RECORD SET:
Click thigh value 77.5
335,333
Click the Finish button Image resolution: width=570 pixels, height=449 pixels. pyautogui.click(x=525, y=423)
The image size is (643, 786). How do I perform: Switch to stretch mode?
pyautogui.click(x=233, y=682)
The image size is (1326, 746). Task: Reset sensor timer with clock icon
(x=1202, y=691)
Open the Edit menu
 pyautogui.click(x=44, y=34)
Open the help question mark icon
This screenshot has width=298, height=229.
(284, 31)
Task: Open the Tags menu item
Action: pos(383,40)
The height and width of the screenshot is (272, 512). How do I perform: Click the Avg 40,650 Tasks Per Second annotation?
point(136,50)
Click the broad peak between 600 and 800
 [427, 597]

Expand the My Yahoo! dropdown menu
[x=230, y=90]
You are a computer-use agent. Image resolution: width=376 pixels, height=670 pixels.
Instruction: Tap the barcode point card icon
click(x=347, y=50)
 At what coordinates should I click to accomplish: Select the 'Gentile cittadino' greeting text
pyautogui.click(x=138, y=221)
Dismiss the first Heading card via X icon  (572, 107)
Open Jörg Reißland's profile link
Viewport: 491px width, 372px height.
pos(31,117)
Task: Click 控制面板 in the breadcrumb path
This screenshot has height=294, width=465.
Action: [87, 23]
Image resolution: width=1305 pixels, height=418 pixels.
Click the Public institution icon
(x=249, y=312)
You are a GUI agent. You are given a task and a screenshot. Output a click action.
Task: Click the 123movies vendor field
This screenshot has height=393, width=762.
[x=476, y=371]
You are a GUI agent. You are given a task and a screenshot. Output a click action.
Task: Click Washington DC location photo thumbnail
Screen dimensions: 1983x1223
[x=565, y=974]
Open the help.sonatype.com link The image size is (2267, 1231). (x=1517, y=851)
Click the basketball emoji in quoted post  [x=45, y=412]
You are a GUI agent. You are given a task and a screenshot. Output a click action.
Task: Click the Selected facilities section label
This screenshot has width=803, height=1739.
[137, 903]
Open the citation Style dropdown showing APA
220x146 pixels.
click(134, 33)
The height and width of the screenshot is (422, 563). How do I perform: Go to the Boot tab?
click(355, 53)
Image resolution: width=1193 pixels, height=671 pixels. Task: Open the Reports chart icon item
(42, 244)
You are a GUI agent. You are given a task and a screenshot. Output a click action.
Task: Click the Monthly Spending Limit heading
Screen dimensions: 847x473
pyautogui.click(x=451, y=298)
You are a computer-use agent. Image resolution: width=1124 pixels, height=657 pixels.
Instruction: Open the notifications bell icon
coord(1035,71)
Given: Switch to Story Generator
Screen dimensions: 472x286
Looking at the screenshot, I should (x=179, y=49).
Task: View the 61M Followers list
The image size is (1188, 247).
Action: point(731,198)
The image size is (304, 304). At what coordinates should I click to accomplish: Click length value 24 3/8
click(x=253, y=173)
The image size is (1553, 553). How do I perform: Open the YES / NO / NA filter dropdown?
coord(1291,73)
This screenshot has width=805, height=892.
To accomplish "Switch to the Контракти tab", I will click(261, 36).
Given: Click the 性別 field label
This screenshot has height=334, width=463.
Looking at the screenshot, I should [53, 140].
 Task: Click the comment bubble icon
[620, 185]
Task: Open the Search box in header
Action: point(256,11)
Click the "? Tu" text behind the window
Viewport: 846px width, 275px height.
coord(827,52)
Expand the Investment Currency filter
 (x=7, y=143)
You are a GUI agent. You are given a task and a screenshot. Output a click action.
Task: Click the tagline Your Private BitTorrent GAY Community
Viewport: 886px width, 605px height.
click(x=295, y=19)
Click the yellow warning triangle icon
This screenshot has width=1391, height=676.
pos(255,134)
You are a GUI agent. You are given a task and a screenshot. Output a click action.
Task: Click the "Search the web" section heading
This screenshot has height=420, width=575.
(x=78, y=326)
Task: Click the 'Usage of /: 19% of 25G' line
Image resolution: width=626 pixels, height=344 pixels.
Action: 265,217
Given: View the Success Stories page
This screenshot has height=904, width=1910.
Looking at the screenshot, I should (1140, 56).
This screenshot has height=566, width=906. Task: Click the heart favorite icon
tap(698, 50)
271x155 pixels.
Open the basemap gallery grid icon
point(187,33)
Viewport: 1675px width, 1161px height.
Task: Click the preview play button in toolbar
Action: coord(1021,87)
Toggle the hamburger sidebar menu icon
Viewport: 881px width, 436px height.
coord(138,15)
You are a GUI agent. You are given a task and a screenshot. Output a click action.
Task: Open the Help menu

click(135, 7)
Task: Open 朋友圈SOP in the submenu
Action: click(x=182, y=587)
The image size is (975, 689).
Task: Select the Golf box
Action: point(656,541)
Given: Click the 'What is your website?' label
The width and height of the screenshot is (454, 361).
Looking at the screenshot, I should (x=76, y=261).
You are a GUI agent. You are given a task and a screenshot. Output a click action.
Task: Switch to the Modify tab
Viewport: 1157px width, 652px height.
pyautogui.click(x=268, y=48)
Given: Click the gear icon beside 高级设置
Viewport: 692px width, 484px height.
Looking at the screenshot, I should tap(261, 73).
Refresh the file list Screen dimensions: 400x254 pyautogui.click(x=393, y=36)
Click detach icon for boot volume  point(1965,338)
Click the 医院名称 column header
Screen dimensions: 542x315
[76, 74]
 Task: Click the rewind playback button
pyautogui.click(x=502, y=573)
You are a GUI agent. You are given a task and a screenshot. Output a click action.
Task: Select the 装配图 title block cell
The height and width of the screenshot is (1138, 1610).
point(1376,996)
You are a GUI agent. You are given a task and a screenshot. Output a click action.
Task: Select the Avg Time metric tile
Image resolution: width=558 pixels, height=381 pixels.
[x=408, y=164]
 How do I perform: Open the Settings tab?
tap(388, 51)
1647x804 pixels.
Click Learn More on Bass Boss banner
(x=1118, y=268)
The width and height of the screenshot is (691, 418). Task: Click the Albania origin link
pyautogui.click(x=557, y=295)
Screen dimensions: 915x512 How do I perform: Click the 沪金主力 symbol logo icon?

WRITTEN EXERCISE:
Recast every entry above as a numbered list, leaving out the blank lines.

TASK SOLUTION:
1. Click thigh value 77.5
2. 335,333
3. Click the Finish button Image resolution: width=570 pixels, height=449 pixels. pyautogui.click(x=525, y=423)
4. The image size is (643, 786). How do I perform: Switch to stretch mode?
5. pyautogui.click(x=233, y=682)
6. The image size is (1326, 746). Task: Reset sensor timer with clock icon
7. (x=1202, y=691)
8. Open the Edit menu
9.  pyautogui.click(x=44, y=34)
10. Open the help question mark icon
11. This screenshot has width=298, height=229.
12. (284, 31)
13. Task: Open the Tags menu item
14. Action: pos(383,40)
15. The height and width of the screenshot is (272, 512). How do I perform: Click the Avg 40,650 Tasks Per Second annotation?
16. point(136,50)
17. Click the broad peak between 600 and 800
18.  [427, 597]
19. Expand the My Yahoo! dropdown menu
20. [x=230, y=90]
21. You are a computer-use agent. Image resolution: width=376 pixels, height=670 pixels.
22. Instruction: Tap the barcode point card icon
23. click(x=347, y=50)
24.  At what coordinates should I click to accomplish: Select the 'Gentile cittadino' greeting text
25. pyautogui.click(x=138, y=221)
26. Dismiss the first Heading card via X icon  (572, 107)
27. Open Jörg Reißland's profile link
28. Viewport: 491px width, 372px height.
29. pos(31,117)
30. Task: Click 控制面板 in the breadcrumb path
31. This screenshot has height=294, width=465.
32. Action: [87, 23]
33. Image resolution: width=1305 pixels, height=418 pixels.
34. Click the Public institution icon
35. (x=249, y=312)
36. You are a GUI agent. You are given a task and a screenshot. Output a click action.
37. Task: Click the 123movies vendor field
38. This screenshot has height=393, width=762.
39. [x=476, y=371]
40. You are a GUI agent. You are given a task and a screenshot. Output a click action.
41. Task: Click Washington DC location photo thumbnail
42. Screen dimensions: 1983x1223
43. [x=565, y=974]
44. Open the help.sonatype.com link The image size is (2267, 1231). (x=1517, y=851)
45. Click the basketball emoji in quoted post  [x=45, y=412]
46. You are a GUI agent. You are given a task and a screenshot. Output a click action.
47. Task: Click the Selected facilities section label
48. This screenshot has width=803, height=1739.
49. [137, 903]
50. Open the citation Style dropdown showing APA
51. 220x146 pixels.
52. click(134, 33)
53. The height and width of the screenshot is (422, 563). How do I perform: Go to the Boot tab?
54. click(355, 53)
55. Image resolution: width=1193 pixels, height=671 pixels. Task: Open the Reports chart icon item
56. (42, 244)
57. You are a GUI agent. You are given a task and a screenshot. Output a click action.
58. Task: Click the Monthly Spending Limit heading
59. Screen dimensions: 847x473
60. pyautogui.click(x=451, y=298)
61. You are a computer-use agent. Image resolution: width=1124 pixels, height=657 pixels.
62. Instruction: Open the notifications bell icon
63. coord(1035,71)
64. Given: Switch to Story Generator
65. Screen dimensions: 472x286
66. Looking at the screenshot, I should (x=179, y=49).
67. Task: View the 61M Followers list
68. The image size is (1188, 247).
69. Action: point(731,198)
70. The image size is (304, 304). At what coordinates should I click to accomplish: Click length value 24 3/8
71. click(x=253, y=173)
72. The image size is (1553, 553). How do I perform: Open the YES / NO / NA filter dropdown?
73. coord(1291,73)
74. This screenshot has width=805, height=892.
75. To accomplish "Switch to the Контракти tab", I will click(261, 36).
76. Given: Click the 性別 field label
77. This screenshot has height=334, width=463.
78. Looking at the screenshot, I should [53, 140].
79.  Task: Click the comment bubble icon
80. [620, 185]
81. Task: Open the Search box in header
82. Action: point(256,11)
83. Click the "? Tu" text behind the window
84. Viewport: 846px width, 275px height.
85. coord(827,52)
86. Expand the Investment Currency filter
87.  (x=7, y=143)
88. You are a GUI agent. You are given a task and a screenshot. Output a click action.
89. Task: Click the tagline Your Private BitTorrent GAY Community
90. Viewport: 886px width, 605px height.
91. click(x=295, y=19)
92. Click the yellow warning triangle icon
93. This screenshot has width=1391, height=676.
94. pos(255,134)
95. You are a GUI agent. You are given a task and a screenshot. Output a click action.
96. Task: Click the "Search the web" section heading
97. This screenshot has height=420, width=575.
98. (x=78, y=326)
99. Task: Click the 'Usage of /: 19% of 25G' line
100. Image resolution: width=626 pixels, height=344 pixels.
101. Action: 265,217
102. Given: View the Success Stories page
103. This screenshot has height=904, width=1910.
104. Looking at the screenshot, I should (1140, 56).
105. This screenshot has height=566, width=906. Task: Click the heart favorite icon
106. tap(698, 50)
107. 271x155 pixels.
108. Open the basemap gallery grid icon
109. point(187,33)
110. Viewport: 1675px width, 1161px height.
111. Task: Click the preview play button in toolbar
112. Action: coord(1021,87)
113. Toggle the hamburger sidebar menu icon
114. Viewport: 881px width, 436px height.
115. coord(138,15)
116. You are a GUI agent. You are given a task and a screenshot. Output a click action.
117. Task: Open the Help menu
118. click(135, 7)
119. Task: Open 朋友圈SOP in the submenu
120. Action: click(x=182, y=587)
121. The image size is (975, 689).
122. Task: Select the Golf box
123. Action: point(656,541)
124. Given: Click the 'What is your website?' label
125. The width and height of the screenshot is (454, 361).
126. Looking at the screenshot, I should (x=76, y=261).
127. You are a GUI agent. You are given a task and a screenshot. Output a click action.
128. Task: Switch to the Modify tab
129. Viewport: 1157px width, 652px height.
130. pyautogui.click(x=268, y=48)
131. Given: Click the gear icon beside 高级设置
132. Viewport: 692px width, 484px height.
133. Looking at the screenshot, I should tap(261, 73).
134. Refresh the file list Screen dimensions: 400x254 pyautogui.click(x=393, y=36)
135. Click detach icon for boot volume  point(1965,338)
136. Click the 医院名称 column header
137. Screen dimensions: 542x315
138. [76, 74]
139.  Task: Click the rewind playback button
140. pyautogui.click(x=502, y=573)
141. You are a GUI agent. You are given a task and a screenshot. Output a click action.
142. Task: Select the 装配图 title block cell
143. The height and width of the screenshot is (1138, 1610).
144. point(1376,996)
145. You are a GUI agent. You are given a task and a screenshot. Output a click action.
146. Task: Select the Avg Time metric tile
147. Image resolution: width=558 pixels, height=381 pixels.
148. [x=408, y=164]
149.  How do I perform: Open the Settings tab?
150. tap(388, 51)
151. 1647x804 pixels.
152. Click Learn More on Bass Boss banner
153. (x=1118, y=268)
154. The width and height of the screenshot is (691, 418). Task: Click the Albania origin link
155. pyautogui.click(x=557, y=295)
156. Screen dimensions: 915x512 How do I perform: Click the 沪金主力 symbol logo icon?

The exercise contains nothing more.